THE ROGAK REPORT: 2 December 2003
- View SourceAIRLINE PASSENGER'S CLAIM FOR LOST LUGGAGE IS LIMITED BY TERMS OF
Finestone v. Continental Airlines, Inc., 759 N.Y.S.2d 623 (App. Term
Plaintiff commenced suit seeking to recover damages in the sum of
$21,820 for luggage allegedly lost by Continental Airlines upon
plaintiff's return flight from Chicago to Newark. Plaintiff's theory
of recovery was breach of bailment based on defendant's alleged gross
negligence, which plaintiff argued consisted of Continental's failure
to inspect the claims checks at the baggage area exit, and the lack
of security to prevent outsiders from entering into the baggage
pickup area. Continental moved for summary judgment dismissing the
complaint on the ground that its liability, if any, is limited to
$1,250, pursuant to the Terms and Conditions of Contract of Carriage,
which were made part of, and incorporated into, the air waybill by
the Notice of Incorporated Terms of Contract of Carriage appearing on
the back of plaintiff's passenger tickets and boarding pass, as well
as on a Notice of Baggage Liability Limitations included on the
ticket jacket issued by Continental. In the alternative, Continental
argued that there were adequate security measures in place in its
baggage claim area. Plaintiff cross-moved for summary judgment on the
issue of liability, and argued that the limitation of liability
contractual provision did not apply to grossly negligent conduct.

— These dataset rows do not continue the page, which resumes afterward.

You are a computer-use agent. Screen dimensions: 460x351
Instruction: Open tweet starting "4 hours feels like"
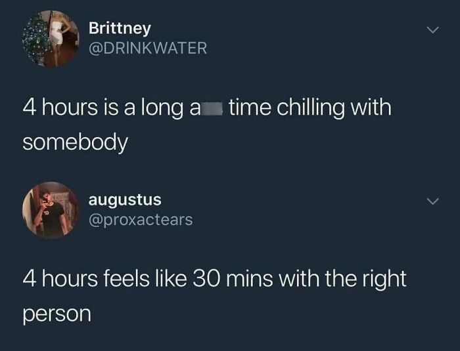214,296
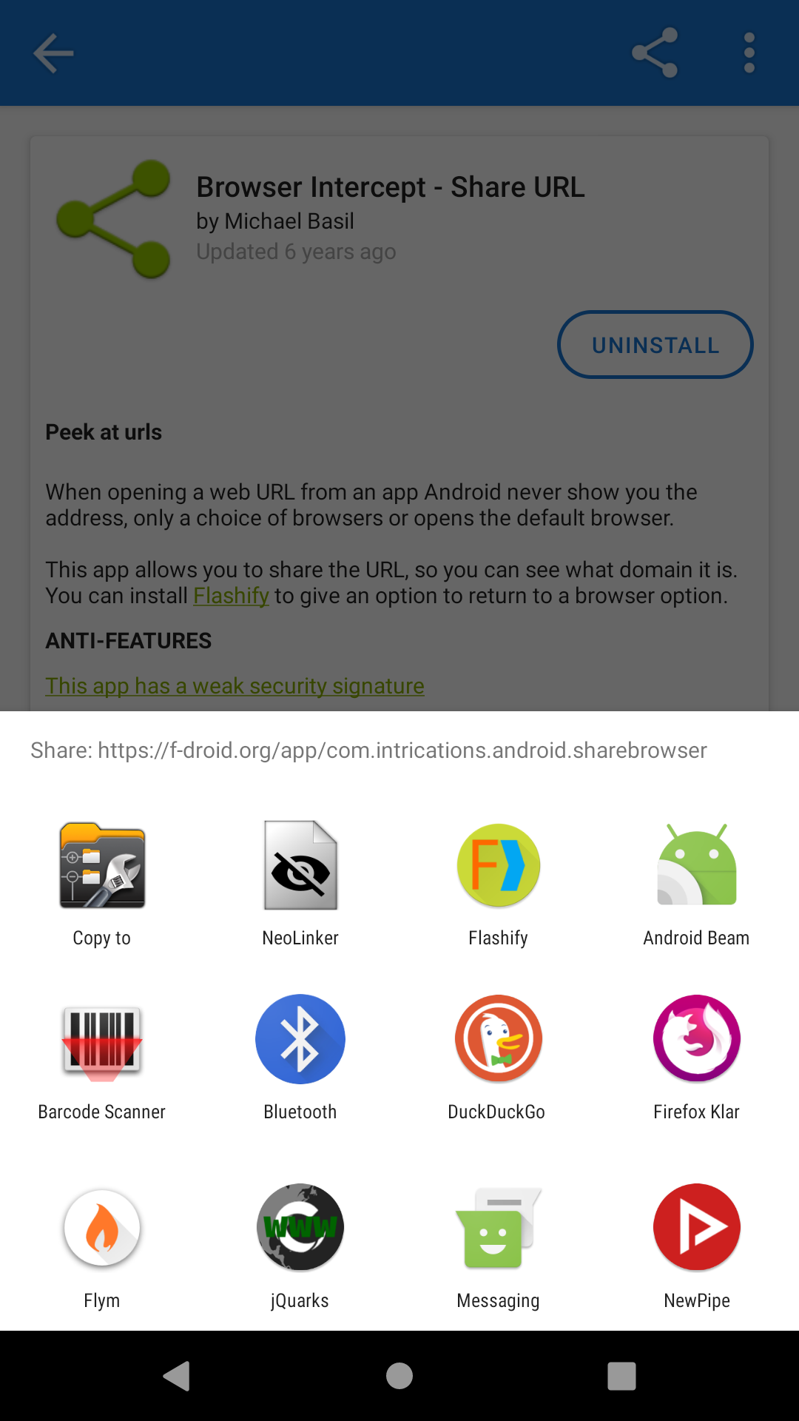Open the Flashify hyperlink in description
The width and height of the screenshot is (799, 1421).
pos(231,596)
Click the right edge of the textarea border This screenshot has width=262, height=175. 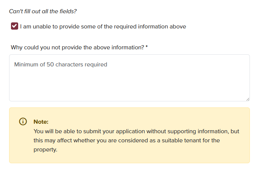[250, 78]
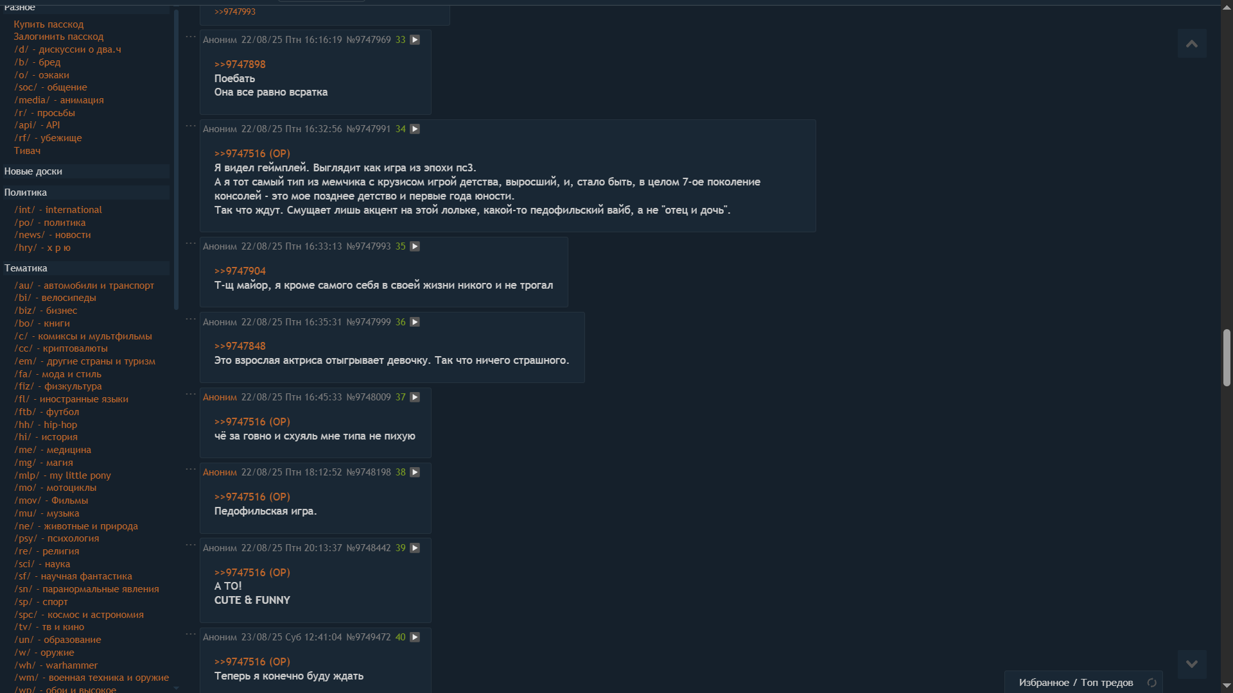1233x693 pixels.
Task: Click the scroll-to-top arrow button
Action: coord(1192,44)
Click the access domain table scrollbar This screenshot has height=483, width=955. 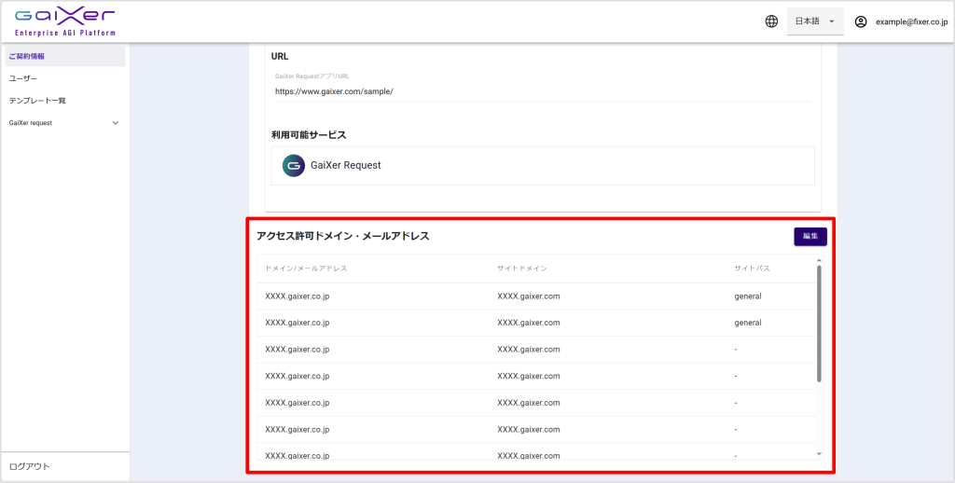point(819,322)
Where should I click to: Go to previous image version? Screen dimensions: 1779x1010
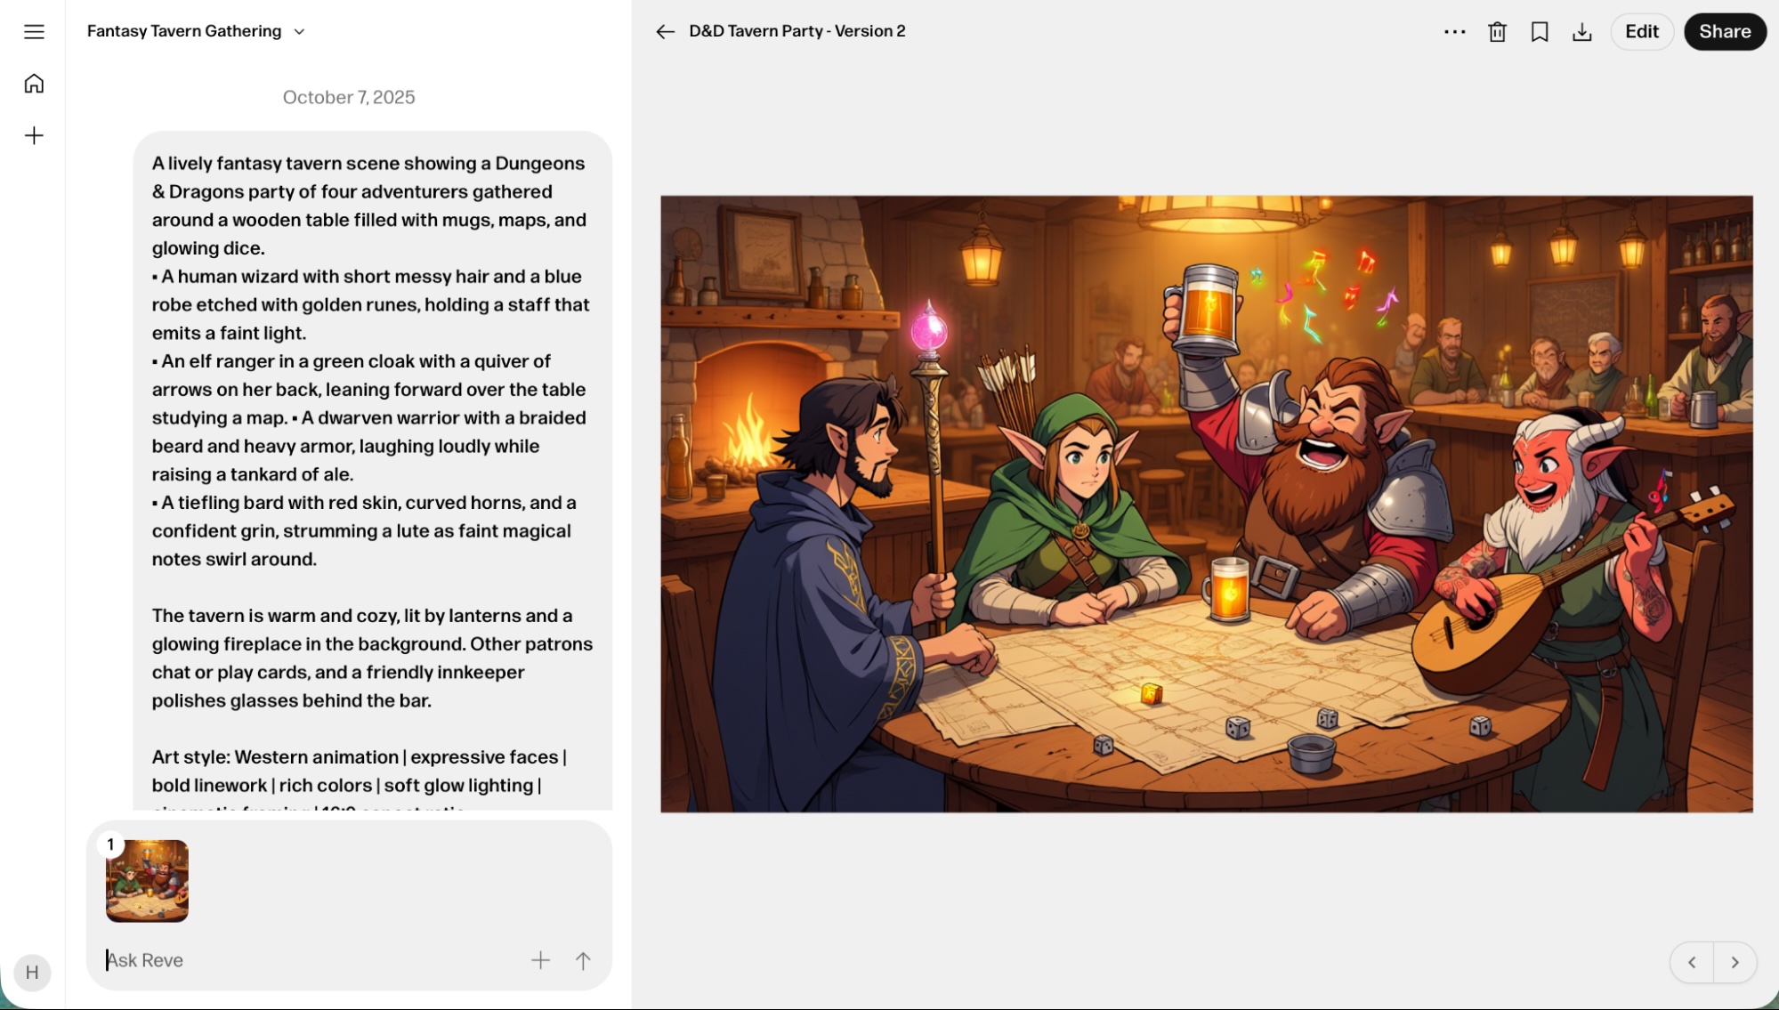tap(1692, 962)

Plaintiff further asserted that Continental was precluded from
introducing the Notice of Baggage Liability Limitations into evidence
because it was in 6 point type size in violation of CPLR 4544. Civil
Court denied Continental's motion and plaintiff's cross motion,
finding that there were issues of fact requiring a trial. The
Appellate Term reversed.
Prior to the enactment of the Airline Deregulation Act of 1978
("ADA") (49 USC § 41713), which largely deregulated domestic air
transport, it was well settled that actions against interstate
carriers for lost or damaged shipments were governed by federal
common law. Following the enactment of the 1978 ADA, most federal
courts, including the Second Circuit, have held that "federal common
law continues to control the issue of liability of air carriers for
lost or damaged shipments even after deregulation." The ADA contains
a preemption clause providing in pertinent part as follows: "[A]
state ... may not enact or enforce a law, regulation, or other
provision having the force and effect of law related to price, route,
or service of an air carrier" (49 USC § 41713[b]). The purpose of
the clause was "[t]o ensure that the States would not undo federal
deregulation with regulations of their own" (Morales v. Trans World
Airlines, Inc., 504 US 374). Consistent with this purpose, the
Supreme Court has accorded a broad construction to the "related to"
language of the preemption clause, as "having a connection with, or
reference to, airline 'rates, routes, or services.'"
In American Airlines, Inc. v. Wolens (513 US 219), the Supreme Court
held that "[t]he ADA's preemption clause ... stops states from
imposing their own substantive standards with respect to rates,
routes, or services" but that the ADA does not preempt routine
breach of contract claims since these "suits alleg[e] no violation of
state-imposed obligations, but seek recovery solely for the airlines'
alleged breach of its own, self-imposed undertakings." The "terms and
conditions airlines offer and passengers accept are privately ordered
obligations" which do not amount to a State's enforcement of any rule
or standard. The Supreme Court stated that "[t]his distinction
between what the state dictates and what the airline itself
undertakes confines courts, in breach-of-contract actions, to the
parties' bargain, with no enlargement or enhancement based on state
laws or policies external to the agreement."
In the instant case, plaintiff's claim pertains to the standards of
limited liability of an air carrier for loss or damage to baggage and
is thus directly related to the rates and services of an air
carrier. "Allowing states to decide individually when and how a
common air carrier may limit its liability would 'significantly
impact federal deregulation' ... and would 'adversely affect the
economic deregulation of the airlines and the forces of competition
within the airline industry'". Plaintiff's claim does not arise
merely out of an alleged routine contractual breach by defendant.
Rather, plaintiff seeks to invalidate the contractual limitation of
liability clause based upon the state common law of bailment and
tort. Thus, the determination of plaintiff's claim requires
consideration of, and giving effect to, "state laws or policies
external to the agreement" which are preempted by the ADA.
The sufficiency of Continental's compliance with the notice
requirements of the federal regulations governing limitation of
liability provisions for baggage (14 CFR 253.1 et seq., 254.1 et
seq.) is governed by federal statutory and common law.
"Inasmuch as Continental concedes that plaintiff is entitled, under
the circumstances presented, to recover the sum of $1,250, summary
judgment was awarded plaintiff for said amount," ruled the Court.